Source document
= Beginning of Section =

Today's award goes to a visitor to a Utah state park.
If you've heard the phrase, "You mess with the bull, you get the horns," it also apparently applies to bison.
A man learned that lesson the hard way on Antelope Island Saturday.
Witnesses said it appeared the man provoked the beast, and it promptly rammed him into a fence.
"This person is very, very, very lucky that he wasn't killed," said assistant park manager John Sullivan.
Sullivan said the man seemed uninjured immediately after the ordeal, and "other than being a little dusty ... embarrassed and shell-shocked," he was "none the worse for wear."
Witnesses told rangers the man rattled a fence separating him from the bison, appearing to try to get its attention as he was taking pictures. Some also said he may have chucked a couple of rocks at the beast.
There's more at the link, including a rather spectacular photograph (see the gallery) of the man being crushed against a fence.
Well . . . if you're dumb enough to throw rocks at wild critters that outweigh you several times over, you deserve all you get! In Africa, we had a name for people like that. We called them 'animal food'.
Peter
5 comments:
American bison are kind of like our moose: big, dumb, and easily provoked. "Animal food" = "tourist".
Old rural adage, "Don't go bothering nothing that ain't bothering you".

= End of Section =

Data provided
= Beginning of Section =

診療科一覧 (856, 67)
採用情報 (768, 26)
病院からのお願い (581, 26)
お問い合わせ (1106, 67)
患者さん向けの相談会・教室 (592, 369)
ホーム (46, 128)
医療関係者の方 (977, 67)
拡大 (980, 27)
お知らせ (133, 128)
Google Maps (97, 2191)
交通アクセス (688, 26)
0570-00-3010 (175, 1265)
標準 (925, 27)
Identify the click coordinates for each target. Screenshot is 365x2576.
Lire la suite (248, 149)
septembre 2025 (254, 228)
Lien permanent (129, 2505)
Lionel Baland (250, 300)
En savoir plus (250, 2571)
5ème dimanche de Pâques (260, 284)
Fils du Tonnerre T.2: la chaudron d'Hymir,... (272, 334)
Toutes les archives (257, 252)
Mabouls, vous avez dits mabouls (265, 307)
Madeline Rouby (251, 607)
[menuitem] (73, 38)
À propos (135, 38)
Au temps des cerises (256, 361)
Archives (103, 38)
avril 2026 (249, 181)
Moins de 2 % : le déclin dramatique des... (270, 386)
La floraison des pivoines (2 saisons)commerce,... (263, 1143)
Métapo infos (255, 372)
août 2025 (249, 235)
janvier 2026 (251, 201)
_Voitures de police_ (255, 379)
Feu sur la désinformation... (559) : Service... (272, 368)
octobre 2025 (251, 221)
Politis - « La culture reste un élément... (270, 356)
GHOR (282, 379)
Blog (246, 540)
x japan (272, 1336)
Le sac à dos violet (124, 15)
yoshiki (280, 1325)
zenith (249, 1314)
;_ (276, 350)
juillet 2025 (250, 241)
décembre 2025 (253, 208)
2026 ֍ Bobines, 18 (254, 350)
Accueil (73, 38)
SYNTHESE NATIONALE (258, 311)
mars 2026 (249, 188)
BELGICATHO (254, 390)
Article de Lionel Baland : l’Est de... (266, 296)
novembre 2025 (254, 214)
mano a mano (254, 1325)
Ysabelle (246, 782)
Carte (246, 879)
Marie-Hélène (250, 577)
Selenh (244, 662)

= End of Section =

Brief 1
Can you echo the bison post word for word between "Today's award goes" and "into a fence.", inclusive?
Brief 2
How would you put this sentence from the bison post into Spanish: "A man learned that lesson the hard way on Antelope Island Saturday."?
Brief 3
Could you pick up the bison post after its final sentence and carry it on?
The lines play no part in this.

Answer space 1
Today's award goes to a visitor to a Utah state park.
If you've heard the phrase, "You mess with the bull, you get the horns," it also apparently applies to bison.
A man learned that lesson the hard way on Antelope Island Saturday.
Witnesses said it appeared the man provoked the beast, and it promptly rammed him into a fence.

Answer space 2
Un hombre aprendió esa lección por las malas en Antelope Island el sábado.

Answer space 3
Being trampled/butted/gored by a bison was among the top 10 reasons for emergency room visits at the Cody, WY hospital when they were the primary hospital serving Yellowstone Park. It's not that that uncommon to see tourists urging their smarter children to, "get closer," when it's clear the child would just as soon leave 1500 pounds of unpredictability alone.
"Oh look! It has a baby. Let's get closer."
Exact quote of a tourist when Smarter Half and I visited Yellowstone in '94. And, yes, they had children in tow.
An that is why telephoto lenses were invented.
Duuumb!
Then again I probably shouldn't say much, I've petted 600lbs of tiger, given 150lbs of tiger a vigorous bellyrub, stuck my hand into an octopus' hidey hole and played with its suckers, and observed a bullshark catch a fish from 5 feet away, in its natural enviroment.